Here is the final fruit of my labor. Manga Deny, though it looks simple and mostly unimpressive, it is one of my most ambitious works of 2006, a relatively artistically fruitless year for me. I say ambitious because all in one night I painted my first scene in perhaps ten years, started the path towards intentional discovery of a new style (manga), and a bit of putting it all together.

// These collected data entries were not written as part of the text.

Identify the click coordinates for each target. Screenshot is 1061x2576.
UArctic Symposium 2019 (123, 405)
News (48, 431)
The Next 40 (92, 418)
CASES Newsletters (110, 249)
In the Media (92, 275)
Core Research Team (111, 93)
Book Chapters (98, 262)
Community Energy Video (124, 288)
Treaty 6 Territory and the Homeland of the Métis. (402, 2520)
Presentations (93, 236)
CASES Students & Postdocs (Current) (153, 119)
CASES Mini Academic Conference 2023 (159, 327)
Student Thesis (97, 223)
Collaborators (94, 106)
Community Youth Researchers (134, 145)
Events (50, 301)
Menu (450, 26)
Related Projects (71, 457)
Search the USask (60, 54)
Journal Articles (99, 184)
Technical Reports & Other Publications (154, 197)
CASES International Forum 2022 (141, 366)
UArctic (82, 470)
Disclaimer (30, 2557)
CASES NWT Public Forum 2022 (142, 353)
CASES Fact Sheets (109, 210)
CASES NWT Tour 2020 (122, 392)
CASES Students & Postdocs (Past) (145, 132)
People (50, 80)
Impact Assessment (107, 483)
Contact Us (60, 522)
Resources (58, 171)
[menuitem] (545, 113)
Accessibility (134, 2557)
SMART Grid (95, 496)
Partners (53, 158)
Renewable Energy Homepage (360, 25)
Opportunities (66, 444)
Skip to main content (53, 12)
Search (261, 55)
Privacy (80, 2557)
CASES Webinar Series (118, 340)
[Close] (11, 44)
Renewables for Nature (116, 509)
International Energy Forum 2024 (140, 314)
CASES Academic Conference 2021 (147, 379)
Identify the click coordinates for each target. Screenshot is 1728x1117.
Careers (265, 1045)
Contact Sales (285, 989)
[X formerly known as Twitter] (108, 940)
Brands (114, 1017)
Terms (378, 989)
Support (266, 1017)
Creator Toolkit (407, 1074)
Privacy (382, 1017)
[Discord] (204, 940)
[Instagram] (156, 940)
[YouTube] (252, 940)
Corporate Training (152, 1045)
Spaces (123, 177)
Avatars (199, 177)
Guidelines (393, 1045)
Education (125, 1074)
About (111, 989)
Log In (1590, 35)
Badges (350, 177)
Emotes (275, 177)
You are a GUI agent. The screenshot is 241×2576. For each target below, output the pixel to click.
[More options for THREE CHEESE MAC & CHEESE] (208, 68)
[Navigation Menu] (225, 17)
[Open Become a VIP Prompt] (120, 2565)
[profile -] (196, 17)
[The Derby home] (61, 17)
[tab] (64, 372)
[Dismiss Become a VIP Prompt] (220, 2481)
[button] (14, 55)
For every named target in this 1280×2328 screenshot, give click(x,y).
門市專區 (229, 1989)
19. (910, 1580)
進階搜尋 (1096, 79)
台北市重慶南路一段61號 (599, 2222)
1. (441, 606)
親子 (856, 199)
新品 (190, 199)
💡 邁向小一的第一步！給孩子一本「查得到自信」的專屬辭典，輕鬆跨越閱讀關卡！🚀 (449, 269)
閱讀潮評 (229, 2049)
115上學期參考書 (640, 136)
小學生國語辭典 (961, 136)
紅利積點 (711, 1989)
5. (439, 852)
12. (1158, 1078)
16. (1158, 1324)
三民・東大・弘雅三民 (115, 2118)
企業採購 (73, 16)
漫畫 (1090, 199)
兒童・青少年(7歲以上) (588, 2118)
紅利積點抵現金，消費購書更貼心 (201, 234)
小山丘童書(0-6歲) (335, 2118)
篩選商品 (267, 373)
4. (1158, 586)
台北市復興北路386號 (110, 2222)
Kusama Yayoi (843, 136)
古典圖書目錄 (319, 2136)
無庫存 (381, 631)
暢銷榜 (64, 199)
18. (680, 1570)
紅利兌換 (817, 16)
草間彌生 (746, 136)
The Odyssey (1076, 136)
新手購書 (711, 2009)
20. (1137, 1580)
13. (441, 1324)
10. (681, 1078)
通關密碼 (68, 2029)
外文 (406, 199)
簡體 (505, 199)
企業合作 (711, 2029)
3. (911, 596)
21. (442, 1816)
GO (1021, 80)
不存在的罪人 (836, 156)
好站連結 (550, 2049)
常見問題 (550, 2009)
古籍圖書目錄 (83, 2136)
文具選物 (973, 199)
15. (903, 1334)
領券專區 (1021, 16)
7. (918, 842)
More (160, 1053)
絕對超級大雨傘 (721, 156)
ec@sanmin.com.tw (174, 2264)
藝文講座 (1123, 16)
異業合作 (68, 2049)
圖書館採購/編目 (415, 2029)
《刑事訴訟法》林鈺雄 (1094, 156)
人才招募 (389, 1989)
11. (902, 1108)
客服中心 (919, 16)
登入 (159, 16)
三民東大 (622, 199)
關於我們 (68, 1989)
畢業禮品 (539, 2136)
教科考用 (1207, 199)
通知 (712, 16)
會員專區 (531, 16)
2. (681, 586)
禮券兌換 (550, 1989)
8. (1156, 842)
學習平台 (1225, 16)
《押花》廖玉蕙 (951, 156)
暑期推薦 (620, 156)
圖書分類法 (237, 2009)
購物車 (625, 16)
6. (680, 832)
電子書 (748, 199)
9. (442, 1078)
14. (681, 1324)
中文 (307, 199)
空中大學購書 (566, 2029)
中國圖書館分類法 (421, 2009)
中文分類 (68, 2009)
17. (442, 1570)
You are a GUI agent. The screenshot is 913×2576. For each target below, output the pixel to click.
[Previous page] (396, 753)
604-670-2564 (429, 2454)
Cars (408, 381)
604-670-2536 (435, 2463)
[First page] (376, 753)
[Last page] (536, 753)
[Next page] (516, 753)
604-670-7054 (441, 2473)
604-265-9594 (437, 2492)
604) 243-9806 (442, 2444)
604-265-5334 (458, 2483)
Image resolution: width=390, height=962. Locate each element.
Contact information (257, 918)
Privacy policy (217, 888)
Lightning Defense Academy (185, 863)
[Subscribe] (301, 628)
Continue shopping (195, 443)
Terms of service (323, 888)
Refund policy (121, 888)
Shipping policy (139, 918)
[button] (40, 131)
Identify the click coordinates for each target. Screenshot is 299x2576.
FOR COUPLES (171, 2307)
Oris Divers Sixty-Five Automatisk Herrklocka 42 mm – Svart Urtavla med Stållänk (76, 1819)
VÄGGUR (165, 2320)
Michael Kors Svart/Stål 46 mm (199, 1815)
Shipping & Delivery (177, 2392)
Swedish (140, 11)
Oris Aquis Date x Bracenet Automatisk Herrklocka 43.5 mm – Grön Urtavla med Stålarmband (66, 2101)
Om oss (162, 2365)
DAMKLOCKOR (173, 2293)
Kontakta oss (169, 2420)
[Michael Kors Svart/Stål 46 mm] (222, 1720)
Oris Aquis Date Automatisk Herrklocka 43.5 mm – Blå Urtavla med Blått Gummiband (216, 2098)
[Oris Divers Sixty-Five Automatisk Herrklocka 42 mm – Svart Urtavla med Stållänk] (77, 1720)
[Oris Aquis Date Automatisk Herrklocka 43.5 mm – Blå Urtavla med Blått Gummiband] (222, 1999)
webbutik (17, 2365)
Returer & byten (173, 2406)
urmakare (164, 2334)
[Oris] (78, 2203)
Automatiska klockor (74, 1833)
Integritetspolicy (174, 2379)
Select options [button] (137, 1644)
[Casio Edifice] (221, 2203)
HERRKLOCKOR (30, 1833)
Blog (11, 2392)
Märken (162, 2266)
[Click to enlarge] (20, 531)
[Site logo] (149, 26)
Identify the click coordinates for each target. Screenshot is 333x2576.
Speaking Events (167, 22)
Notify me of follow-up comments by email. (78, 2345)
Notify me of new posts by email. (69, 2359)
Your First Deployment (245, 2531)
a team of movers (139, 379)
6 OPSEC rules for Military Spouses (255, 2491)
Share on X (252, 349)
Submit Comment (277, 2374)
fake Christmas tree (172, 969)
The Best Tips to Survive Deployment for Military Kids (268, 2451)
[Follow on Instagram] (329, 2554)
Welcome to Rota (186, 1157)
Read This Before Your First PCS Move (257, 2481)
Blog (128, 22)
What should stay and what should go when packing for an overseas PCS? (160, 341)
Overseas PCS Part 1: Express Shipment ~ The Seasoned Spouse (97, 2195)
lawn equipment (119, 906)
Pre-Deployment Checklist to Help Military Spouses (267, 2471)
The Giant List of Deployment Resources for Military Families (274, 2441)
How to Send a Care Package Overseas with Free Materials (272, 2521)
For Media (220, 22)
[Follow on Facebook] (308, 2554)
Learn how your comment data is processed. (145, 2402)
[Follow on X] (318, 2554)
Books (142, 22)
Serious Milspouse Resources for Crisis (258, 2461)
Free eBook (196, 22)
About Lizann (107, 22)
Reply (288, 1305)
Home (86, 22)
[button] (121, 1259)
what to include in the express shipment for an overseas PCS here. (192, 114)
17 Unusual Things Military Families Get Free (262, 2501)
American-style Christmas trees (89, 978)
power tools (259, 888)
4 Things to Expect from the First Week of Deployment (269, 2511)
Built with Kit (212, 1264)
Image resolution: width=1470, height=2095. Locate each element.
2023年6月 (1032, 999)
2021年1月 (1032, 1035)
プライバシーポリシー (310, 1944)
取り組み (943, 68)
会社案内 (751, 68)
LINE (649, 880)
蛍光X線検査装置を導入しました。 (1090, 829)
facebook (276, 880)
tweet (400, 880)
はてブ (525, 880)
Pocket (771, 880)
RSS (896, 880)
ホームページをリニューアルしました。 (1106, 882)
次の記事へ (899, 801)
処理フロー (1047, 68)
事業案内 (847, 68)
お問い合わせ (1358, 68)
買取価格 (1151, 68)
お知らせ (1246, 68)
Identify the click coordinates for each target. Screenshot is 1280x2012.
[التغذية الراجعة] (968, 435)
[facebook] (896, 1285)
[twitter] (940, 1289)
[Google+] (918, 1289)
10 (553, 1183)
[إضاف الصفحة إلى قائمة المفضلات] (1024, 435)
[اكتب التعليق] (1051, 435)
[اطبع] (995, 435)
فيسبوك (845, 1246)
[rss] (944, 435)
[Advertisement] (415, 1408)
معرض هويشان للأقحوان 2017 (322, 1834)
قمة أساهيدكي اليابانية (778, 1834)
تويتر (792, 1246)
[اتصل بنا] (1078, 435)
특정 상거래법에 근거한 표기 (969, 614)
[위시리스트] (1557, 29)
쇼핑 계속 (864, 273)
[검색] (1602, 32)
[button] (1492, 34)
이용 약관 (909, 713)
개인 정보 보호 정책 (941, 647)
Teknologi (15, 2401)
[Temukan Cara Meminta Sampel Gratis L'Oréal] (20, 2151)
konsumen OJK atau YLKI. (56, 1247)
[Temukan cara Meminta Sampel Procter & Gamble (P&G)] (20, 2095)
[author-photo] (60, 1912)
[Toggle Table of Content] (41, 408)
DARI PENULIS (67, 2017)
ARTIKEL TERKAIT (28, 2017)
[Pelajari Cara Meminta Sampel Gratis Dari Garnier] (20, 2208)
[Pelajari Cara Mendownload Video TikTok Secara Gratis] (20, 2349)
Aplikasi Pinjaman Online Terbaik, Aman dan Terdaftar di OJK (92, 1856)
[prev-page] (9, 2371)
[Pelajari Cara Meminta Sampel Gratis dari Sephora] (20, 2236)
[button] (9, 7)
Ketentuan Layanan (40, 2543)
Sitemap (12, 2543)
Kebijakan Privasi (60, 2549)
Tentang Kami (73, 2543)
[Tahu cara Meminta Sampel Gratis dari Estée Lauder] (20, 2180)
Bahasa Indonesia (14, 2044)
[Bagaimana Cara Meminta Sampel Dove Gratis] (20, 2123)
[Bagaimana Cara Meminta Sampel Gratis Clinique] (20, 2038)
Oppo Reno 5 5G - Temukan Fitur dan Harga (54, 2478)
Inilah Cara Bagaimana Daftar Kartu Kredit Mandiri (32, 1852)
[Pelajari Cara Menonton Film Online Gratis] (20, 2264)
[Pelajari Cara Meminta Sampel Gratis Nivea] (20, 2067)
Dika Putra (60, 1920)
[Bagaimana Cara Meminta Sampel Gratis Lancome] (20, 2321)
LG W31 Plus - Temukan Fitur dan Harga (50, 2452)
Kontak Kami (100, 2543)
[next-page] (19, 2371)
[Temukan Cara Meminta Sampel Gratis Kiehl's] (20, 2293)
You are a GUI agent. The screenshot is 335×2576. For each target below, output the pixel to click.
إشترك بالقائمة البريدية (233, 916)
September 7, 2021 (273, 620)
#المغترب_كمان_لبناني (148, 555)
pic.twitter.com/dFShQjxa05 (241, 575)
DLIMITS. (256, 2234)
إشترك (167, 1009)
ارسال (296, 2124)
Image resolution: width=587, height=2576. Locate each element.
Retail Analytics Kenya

In a single day, December 21st, I created this piece from start to finish. Here is the process I went through to make it happen:

  • Drove by work to pick up a small canvas.
  • I rummaged through the storage closet and decided which art supplies would be useful for the project. I was able to locate some plastic palette dishes, 3 brushes, and a selection of acrylic colors left over from my basic design class at PSU.
  • I decided on a jungle setting, perhaps because Fred the Monkey would be in the scene. A vague memory caused me to look up the cover art of an old SNES game, The Secret of Mana. I printed the image for inspiration. It probably didn't influence my jungle except perhaps my attempts at mixing colors.
  • While at Target I searched for art brushes only to discover they don't have brushes of any variety (perhaps availability changes seasonally?), not even for home improvement! So I had to make due with what I already found around the house.
  • Completed the acrylic background painting.
  • Details (fine black outlines, sun, yellows and highlights throughout) were added with Copic markers over the acrylic.
  • Read the interesting overview of the Manga comic style as presented in Manga Mania (Christopher Hart). I browsed through the artwork in the book and tried to quickly absorb some inspiration.
  • In preparation for my Manga drawing, I followed one of the step-by-step drawings in the book, sketching a simple youthful head in the manga style.
  • Penciled the outline of the girl's figure and the monkey with balloons.
  • The pencil was erased and covered with a black ink pen with varying line thickness.
  • Scanned the drawing.
  • Converted the line drawing to 2-bit (black and white) in Paint Shop Pro and redrew several of the shifty lines with my graphics tablet and pencil tool.
  • Created a layer with just the outlines.
  • Created another layer beneath the outlines and digitally painted in each region with a choice color, adding dark and light variations and blending for illusion of depth.
  • Softened colors and applied an art media filter to give the colors a faint painted look and texture.
  • Digitally photographed the finished acrylic painting, color and lens corrected, cropped.
  • Positioned the figures over the background, added basic shadow and printed on glossy paper, matching size of the original painting exactly.
  • Cut out printed figures and back-taped them onto the painting.

This digital final version is technically the best because the incorporation of the elements is seamless. The cutout and taped version is a little less professional. Unfortunately I didn't have a way to paint the figures directly in the painting because the details would be too small, and the brushes I had were poor.